**Extracted information:**

━━━

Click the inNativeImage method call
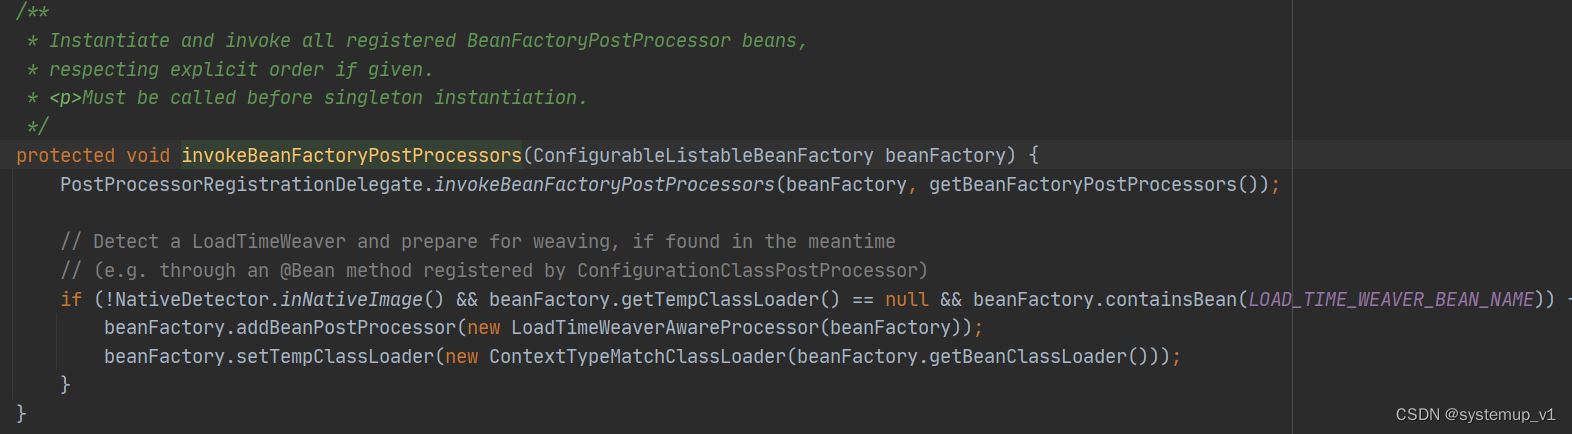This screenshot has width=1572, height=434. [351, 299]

━━━

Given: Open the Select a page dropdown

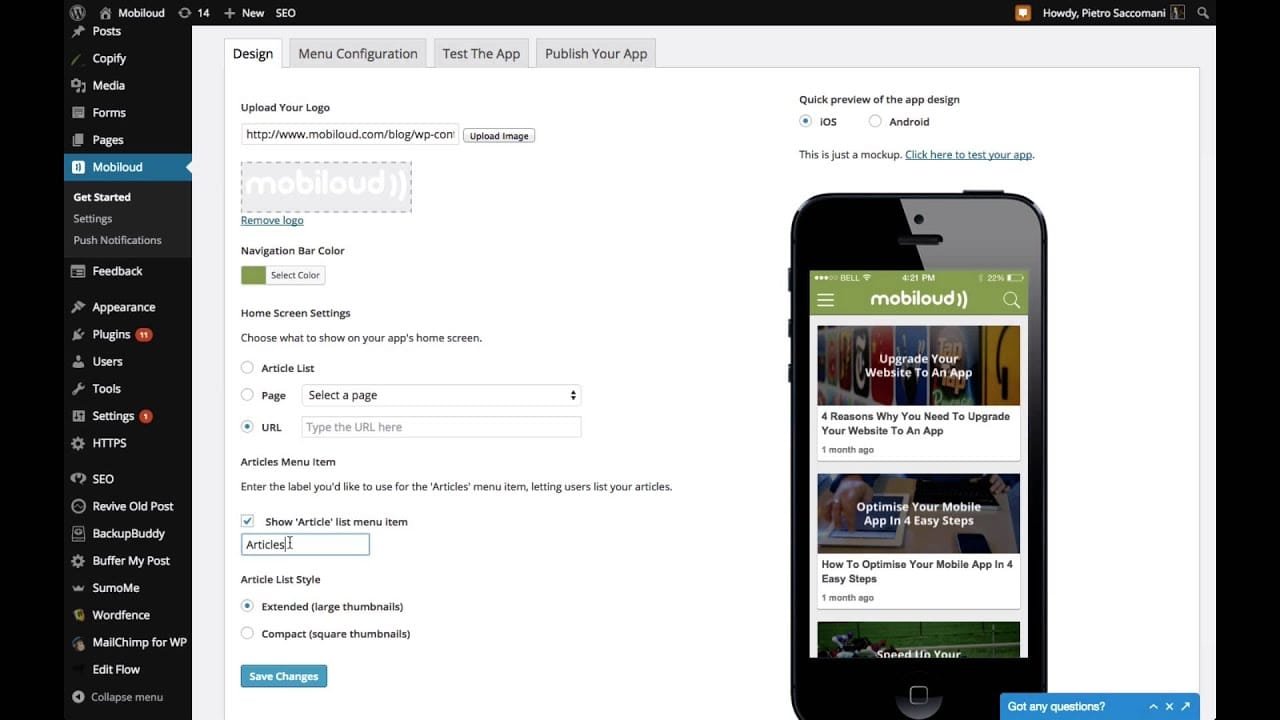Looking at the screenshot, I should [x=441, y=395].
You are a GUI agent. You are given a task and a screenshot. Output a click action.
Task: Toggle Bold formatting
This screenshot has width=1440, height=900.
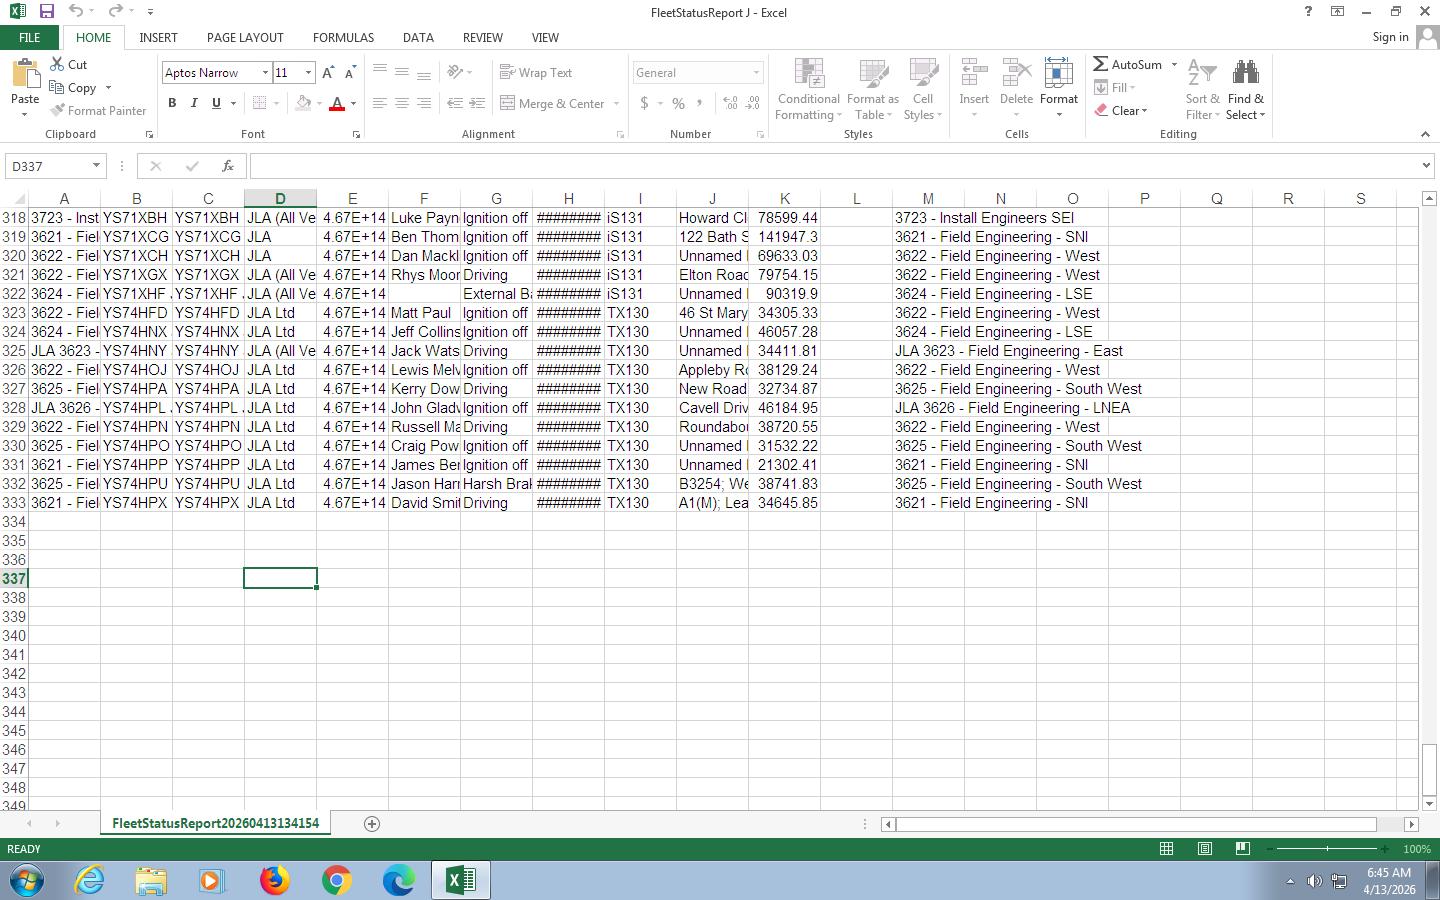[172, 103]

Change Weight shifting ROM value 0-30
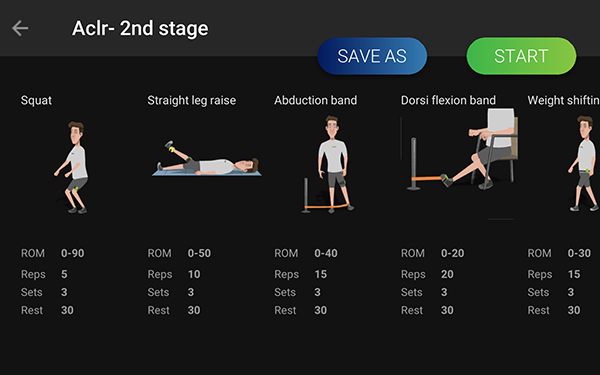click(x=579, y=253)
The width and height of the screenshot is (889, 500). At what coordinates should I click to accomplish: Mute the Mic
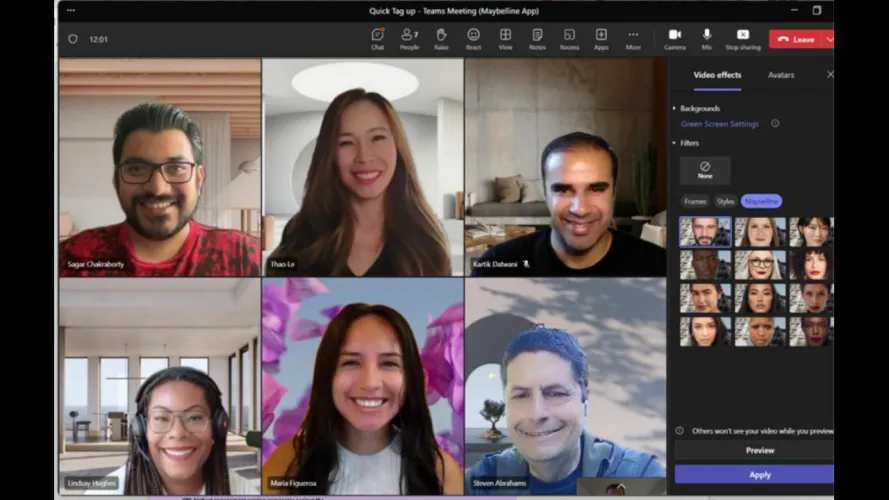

━━━

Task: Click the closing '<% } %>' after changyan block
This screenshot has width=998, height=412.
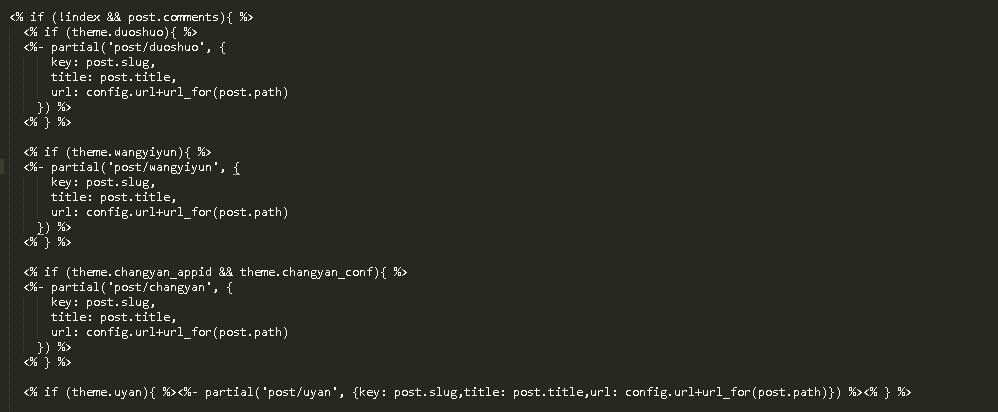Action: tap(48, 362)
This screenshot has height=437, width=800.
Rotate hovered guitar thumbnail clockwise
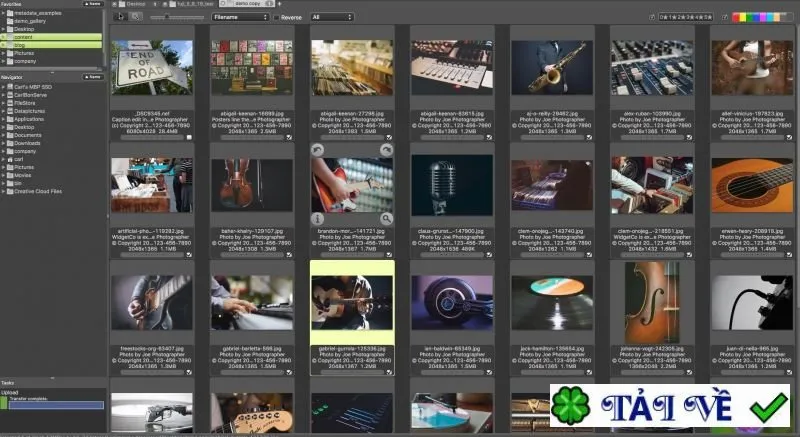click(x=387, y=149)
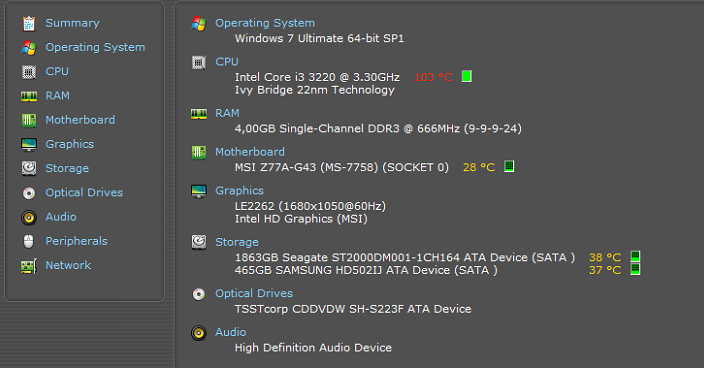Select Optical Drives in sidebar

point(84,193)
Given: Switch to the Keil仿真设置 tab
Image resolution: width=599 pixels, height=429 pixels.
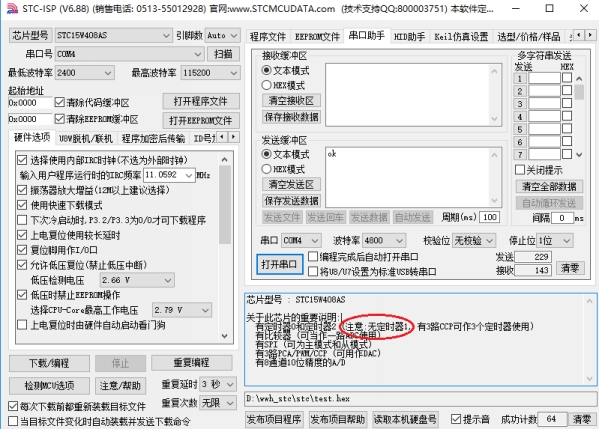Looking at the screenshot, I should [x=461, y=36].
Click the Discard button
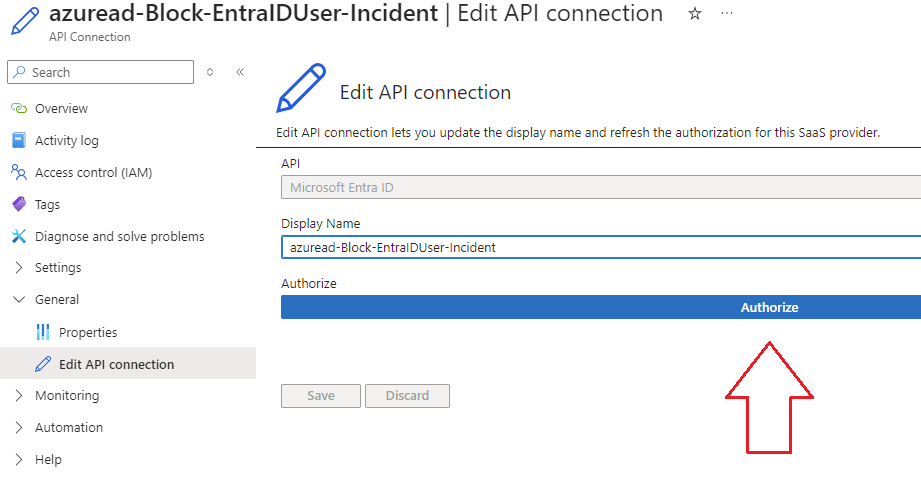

━━━

**Written request:** Render the records above, from the line with "Given: Open the Select a page dropdown" up to and including the line with "The width and", as a numbered list without the blank lines. Leave out the pictures.

**Result of this task:**
1. Given: Open the Select a page dropdown
2. Looking at the screenshot, I should [x=441, y=395].
3. You are a GUI agent. You are given a task and a screenshot. Output a click action.
4. Task: Toggle Bold formatting
5. This screenshot has width=1440, height=900.
6. [172, 103]
7. Change Weight shifting ROM value 0-30
8. click(x=579, y=253)
9. The width and height of the screenshot is (889, 500). At what coordinates should I click to accomplish: Mute the Mic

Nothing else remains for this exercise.